If you really want to improve your code check out the (free online) book “Clean Code” (https://www.ufm.edu/images/0/04/Clean_Code.pdf) - although as with most things you can go so far overboard on this. What @Ignatz said about “us hobbyists” is true - you need to find your own balance in this, but kudos for you realising that you could always do better and actually taking action to do it!

As for “code smell” the “stinkiest” code I ever “smelt” was an Win32/MFC app that I inherited from a previous developer to fix / maintain. After trying (or more accurately failing) to write his own “owner draw” library, the entire app was contained in a single dialog box class (Dlg.cpp), the file itself was over 100,000 lines long and the ::onPaint() method (single function) was over 2,000 lines long. The app actually was used to generate several different apps depending on the build targets (and remembering to copy in a new set of resources) - it was so bad that every Win32 control was lumped into a single box and was dynamically repositioned (and repurposed) for each “screen”, you couldn’t edit a single thing and what was an OK button on one screen was a file dialog open on another etc etc.
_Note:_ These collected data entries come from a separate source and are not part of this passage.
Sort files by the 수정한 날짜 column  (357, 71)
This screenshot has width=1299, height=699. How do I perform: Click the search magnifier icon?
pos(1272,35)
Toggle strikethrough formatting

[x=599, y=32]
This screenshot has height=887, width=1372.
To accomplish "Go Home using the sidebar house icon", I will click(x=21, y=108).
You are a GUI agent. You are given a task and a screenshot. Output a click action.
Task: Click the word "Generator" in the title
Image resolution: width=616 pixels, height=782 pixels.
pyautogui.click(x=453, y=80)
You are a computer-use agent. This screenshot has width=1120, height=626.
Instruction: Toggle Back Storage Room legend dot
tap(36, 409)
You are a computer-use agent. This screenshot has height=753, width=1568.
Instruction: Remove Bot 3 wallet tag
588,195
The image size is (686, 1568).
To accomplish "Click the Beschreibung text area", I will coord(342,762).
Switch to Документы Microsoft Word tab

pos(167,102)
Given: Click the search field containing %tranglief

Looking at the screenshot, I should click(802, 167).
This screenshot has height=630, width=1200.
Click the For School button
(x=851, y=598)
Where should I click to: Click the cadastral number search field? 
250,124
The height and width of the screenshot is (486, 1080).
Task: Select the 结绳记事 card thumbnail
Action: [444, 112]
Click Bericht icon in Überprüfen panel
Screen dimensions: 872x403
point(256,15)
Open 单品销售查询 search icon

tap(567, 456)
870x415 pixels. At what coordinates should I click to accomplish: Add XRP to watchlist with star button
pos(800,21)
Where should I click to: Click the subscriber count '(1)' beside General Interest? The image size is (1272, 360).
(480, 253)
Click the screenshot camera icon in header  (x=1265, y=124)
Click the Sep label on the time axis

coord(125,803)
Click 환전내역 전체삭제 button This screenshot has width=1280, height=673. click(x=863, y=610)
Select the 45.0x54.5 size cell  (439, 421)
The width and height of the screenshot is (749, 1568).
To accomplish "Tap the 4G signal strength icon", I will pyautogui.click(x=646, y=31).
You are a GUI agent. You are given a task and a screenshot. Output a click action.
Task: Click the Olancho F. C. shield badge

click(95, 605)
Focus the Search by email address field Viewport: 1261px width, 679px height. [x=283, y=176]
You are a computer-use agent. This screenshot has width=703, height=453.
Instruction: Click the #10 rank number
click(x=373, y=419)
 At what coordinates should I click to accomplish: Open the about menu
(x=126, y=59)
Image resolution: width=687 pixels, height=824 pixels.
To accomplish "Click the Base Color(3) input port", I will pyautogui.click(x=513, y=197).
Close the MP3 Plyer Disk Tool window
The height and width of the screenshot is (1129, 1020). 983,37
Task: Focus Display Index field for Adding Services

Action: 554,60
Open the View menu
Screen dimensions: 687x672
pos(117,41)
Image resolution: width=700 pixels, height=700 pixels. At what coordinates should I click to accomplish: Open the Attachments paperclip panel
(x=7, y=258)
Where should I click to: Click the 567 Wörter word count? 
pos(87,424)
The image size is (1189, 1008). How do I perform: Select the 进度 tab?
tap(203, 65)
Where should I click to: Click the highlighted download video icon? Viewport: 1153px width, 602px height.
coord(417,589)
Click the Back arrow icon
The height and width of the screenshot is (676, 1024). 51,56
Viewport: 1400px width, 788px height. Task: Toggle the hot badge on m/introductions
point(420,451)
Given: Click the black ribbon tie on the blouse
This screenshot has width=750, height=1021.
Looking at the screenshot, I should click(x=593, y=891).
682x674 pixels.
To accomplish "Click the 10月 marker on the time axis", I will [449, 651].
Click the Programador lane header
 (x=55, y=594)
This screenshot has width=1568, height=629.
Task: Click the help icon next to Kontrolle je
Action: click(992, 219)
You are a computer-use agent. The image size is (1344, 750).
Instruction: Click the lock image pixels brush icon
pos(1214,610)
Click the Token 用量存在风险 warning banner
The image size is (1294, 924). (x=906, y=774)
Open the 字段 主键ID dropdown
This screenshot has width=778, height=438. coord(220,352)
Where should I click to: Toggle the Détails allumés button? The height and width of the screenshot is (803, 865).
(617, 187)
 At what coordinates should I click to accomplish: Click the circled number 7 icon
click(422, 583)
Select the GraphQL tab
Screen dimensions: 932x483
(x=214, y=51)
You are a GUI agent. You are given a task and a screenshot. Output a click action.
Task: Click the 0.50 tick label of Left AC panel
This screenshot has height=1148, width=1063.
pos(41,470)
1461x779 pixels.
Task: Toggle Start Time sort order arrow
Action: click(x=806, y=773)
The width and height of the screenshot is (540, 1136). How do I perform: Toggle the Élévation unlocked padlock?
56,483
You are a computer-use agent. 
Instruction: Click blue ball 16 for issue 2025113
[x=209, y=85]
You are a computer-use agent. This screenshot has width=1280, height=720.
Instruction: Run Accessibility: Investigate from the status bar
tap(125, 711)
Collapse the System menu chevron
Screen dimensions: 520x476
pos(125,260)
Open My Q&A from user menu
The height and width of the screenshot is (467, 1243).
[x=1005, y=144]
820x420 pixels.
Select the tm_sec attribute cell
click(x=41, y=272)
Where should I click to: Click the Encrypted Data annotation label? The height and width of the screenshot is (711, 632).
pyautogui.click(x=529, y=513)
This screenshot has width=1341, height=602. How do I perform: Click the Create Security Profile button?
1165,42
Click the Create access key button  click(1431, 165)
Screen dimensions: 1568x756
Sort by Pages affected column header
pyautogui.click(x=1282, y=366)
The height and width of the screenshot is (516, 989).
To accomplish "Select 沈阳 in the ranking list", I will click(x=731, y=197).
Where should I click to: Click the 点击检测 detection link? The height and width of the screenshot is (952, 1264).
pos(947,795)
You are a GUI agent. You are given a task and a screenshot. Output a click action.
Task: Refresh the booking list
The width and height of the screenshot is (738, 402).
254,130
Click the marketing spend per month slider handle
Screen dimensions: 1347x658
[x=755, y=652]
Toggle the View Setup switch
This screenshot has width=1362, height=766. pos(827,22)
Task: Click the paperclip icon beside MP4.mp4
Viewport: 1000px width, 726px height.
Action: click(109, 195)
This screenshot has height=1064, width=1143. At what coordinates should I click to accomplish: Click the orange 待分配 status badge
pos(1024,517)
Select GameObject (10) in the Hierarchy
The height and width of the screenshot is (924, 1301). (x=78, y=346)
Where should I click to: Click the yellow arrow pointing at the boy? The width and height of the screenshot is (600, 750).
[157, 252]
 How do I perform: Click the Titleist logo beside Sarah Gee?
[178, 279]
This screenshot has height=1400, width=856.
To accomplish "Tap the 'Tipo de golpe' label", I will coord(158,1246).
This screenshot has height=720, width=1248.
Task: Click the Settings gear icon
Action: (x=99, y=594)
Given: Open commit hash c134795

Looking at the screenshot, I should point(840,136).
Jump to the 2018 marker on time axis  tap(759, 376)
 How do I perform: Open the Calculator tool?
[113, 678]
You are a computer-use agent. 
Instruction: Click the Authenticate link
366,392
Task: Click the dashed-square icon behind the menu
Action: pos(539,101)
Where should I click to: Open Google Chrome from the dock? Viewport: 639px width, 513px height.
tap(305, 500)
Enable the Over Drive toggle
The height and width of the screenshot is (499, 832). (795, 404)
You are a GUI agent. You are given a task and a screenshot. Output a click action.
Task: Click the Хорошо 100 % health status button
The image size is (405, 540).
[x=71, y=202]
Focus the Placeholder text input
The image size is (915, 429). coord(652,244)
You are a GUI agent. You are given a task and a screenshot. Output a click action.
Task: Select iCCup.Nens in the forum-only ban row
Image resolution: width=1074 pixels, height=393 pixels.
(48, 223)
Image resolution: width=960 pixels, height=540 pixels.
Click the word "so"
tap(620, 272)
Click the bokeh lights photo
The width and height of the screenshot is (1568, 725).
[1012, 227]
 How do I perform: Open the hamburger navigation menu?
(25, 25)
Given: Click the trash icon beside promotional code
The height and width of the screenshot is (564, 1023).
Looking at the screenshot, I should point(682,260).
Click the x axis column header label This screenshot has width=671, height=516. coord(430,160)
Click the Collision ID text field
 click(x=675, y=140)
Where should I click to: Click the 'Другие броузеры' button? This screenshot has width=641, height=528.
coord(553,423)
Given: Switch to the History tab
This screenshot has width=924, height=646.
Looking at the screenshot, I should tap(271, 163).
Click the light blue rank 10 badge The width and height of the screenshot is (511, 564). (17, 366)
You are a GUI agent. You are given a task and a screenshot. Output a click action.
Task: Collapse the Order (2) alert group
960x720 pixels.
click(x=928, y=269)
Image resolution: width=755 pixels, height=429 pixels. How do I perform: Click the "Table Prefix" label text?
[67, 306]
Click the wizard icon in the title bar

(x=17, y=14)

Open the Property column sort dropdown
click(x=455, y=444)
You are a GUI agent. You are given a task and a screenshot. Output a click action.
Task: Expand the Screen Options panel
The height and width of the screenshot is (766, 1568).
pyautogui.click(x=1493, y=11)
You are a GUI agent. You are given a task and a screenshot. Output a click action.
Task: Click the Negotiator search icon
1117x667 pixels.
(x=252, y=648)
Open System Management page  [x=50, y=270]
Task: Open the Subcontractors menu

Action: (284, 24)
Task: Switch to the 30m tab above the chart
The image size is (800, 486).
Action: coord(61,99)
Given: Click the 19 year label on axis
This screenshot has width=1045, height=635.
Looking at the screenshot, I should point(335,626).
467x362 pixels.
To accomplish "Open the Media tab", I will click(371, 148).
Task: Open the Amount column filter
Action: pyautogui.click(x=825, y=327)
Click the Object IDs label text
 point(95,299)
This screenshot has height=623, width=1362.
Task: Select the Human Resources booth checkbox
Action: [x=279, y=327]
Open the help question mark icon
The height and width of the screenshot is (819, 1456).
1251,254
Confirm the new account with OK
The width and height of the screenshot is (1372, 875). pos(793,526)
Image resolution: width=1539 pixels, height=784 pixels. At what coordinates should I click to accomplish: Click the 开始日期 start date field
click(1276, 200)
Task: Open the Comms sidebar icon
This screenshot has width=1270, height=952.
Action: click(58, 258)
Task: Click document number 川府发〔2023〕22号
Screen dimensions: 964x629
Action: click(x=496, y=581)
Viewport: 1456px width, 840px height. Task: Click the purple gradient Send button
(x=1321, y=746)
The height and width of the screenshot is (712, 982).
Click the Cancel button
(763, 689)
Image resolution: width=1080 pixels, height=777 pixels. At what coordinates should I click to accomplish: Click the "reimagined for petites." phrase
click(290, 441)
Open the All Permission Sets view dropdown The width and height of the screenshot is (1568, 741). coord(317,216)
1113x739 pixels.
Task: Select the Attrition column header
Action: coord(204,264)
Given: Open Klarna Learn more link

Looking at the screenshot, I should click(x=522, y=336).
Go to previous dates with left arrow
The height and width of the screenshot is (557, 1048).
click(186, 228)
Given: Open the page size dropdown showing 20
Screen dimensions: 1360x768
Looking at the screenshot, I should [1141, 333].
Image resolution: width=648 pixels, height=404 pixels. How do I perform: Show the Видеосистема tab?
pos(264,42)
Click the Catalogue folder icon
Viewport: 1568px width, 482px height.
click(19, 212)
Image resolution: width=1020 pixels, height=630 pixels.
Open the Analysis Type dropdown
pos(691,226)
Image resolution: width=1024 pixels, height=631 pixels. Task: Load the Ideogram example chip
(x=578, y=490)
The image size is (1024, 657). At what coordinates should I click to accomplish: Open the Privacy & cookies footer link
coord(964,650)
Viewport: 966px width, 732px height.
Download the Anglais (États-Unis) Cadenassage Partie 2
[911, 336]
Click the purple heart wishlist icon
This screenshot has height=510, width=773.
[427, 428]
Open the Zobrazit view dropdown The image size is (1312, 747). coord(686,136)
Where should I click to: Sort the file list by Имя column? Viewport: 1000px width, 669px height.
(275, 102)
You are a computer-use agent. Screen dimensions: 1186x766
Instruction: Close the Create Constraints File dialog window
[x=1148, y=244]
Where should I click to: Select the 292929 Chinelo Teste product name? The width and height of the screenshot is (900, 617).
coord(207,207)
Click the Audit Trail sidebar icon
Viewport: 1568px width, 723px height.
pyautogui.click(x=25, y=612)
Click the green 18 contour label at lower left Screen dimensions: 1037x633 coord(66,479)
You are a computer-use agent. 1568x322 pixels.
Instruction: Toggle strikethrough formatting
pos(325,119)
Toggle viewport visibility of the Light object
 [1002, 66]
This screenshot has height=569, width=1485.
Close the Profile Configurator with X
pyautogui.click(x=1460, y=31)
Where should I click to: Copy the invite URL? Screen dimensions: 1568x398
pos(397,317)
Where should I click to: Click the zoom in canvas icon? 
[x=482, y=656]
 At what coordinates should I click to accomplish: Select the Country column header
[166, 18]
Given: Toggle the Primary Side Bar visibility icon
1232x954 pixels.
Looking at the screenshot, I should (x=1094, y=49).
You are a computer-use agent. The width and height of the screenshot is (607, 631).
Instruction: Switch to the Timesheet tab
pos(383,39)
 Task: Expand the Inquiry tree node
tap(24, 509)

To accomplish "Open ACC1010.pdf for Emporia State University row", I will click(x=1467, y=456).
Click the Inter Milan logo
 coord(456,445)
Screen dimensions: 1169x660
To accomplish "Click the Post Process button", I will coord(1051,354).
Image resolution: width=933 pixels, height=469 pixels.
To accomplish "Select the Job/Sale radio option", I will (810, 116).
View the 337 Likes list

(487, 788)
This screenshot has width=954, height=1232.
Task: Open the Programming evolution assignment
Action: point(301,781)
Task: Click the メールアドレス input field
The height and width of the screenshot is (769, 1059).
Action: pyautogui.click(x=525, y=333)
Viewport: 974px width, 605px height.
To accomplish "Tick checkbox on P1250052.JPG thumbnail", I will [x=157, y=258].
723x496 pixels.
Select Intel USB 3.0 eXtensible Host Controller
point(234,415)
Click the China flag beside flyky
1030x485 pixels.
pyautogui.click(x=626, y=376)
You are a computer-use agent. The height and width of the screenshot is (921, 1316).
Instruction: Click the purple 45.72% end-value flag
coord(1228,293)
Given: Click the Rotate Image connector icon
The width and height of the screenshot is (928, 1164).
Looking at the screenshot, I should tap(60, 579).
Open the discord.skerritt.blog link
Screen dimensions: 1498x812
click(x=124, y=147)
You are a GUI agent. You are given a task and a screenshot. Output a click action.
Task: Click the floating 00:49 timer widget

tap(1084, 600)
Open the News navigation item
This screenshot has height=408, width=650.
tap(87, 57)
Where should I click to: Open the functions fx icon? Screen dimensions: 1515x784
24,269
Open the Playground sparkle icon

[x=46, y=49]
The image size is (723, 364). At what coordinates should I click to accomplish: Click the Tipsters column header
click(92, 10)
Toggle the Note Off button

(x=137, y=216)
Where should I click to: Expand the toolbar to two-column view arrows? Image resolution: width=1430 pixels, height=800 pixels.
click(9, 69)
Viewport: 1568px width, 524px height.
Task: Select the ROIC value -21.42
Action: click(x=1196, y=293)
Suffice to say that was a lesson in how “not” to write code and not an experience I’d like to repeat - although you’d be amazed (and disheartened) to see just how common code like that is out in the wild. :frowning:

Hi @epicurus101,

There is a best practice thread here, I’m biased, I started it:


As a general rule, given any level of complexity it is best not to do any real work in setup() or draw() or touched() except to delegate the functionality to class instances or static table objects which can hold their own state…

I’ve written a paper on ‘Writing complex Codea apps’ which im hoping to distribute shortly…


If you’re writing a complex Codea app, you may be interested in my Complex library which implements the complex numbers in Codea.